Having autism is normal for Colby. He has always had autism and he always will have autism. Autism is normal for Colby. The biggest problem I have with people who treat someone with autism like that is the ones who will not take the time and sit down and get to know the person with autism. If they would spend just a little time with and get to know that person, they could learn a lot from them. Colby teaches me different things everyday, and I teach Colby things everyday.

Colby’s autism is severe. He is non-verbal, and gets very frustrated that he can’t communicate when he needs to. The best way I have found to teach Colby is to be constant, take one step at a time, and have lots of patients. Colby goes to school at Pathfinder Academy. He has wonderful teachers and therapists (speech and occupational), and there is Mr. Tim (the administrator) — a jewel of all jewels. They all do a wonderful job with Colby.
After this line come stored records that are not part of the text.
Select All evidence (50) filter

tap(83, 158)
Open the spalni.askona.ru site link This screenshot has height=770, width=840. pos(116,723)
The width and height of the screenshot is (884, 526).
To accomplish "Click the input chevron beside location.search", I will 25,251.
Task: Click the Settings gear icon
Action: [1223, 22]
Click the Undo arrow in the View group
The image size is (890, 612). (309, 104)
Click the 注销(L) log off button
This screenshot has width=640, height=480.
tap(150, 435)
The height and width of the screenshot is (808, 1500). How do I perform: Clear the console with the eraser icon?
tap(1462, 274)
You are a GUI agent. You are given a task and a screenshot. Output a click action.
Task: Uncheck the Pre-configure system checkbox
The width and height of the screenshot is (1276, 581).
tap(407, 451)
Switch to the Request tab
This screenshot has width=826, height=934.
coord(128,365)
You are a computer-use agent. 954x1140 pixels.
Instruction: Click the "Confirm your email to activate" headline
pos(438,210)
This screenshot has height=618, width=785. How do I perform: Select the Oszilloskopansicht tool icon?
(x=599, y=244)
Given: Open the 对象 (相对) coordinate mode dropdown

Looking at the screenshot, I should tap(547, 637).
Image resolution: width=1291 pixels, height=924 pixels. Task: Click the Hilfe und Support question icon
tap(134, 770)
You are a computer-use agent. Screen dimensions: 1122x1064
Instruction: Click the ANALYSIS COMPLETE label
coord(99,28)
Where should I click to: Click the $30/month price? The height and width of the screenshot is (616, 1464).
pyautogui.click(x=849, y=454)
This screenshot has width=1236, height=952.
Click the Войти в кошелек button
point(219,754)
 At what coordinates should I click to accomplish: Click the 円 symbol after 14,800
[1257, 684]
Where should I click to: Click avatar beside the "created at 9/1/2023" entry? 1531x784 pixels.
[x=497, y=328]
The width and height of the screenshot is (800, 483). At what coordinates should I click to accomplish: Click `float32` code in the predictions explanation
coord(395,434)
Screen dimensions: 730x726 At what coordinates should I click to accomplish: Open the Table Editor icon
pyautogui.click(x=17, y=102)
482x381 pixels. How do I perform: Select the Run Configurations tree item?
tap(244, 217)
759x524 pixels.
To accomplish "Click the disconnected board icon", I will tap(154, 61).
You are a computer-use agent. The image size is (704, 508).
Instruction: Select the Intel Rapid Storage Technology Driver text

He feels right at home at Pathfinders. Words can not express how much they do for him there. I thank God everyday for Pathfinder Academy.

I always said that God gave Colby autism for a reason and one of these days, God is going to let Colby’s light shine in a way that the world will see that Colby is someone special and he has a purpose on this earth.

Colby, I Love you with all my heart and all my soul. I am so glad God brought you, Lucas, and Cassidy into my life. My life would be empty with out you.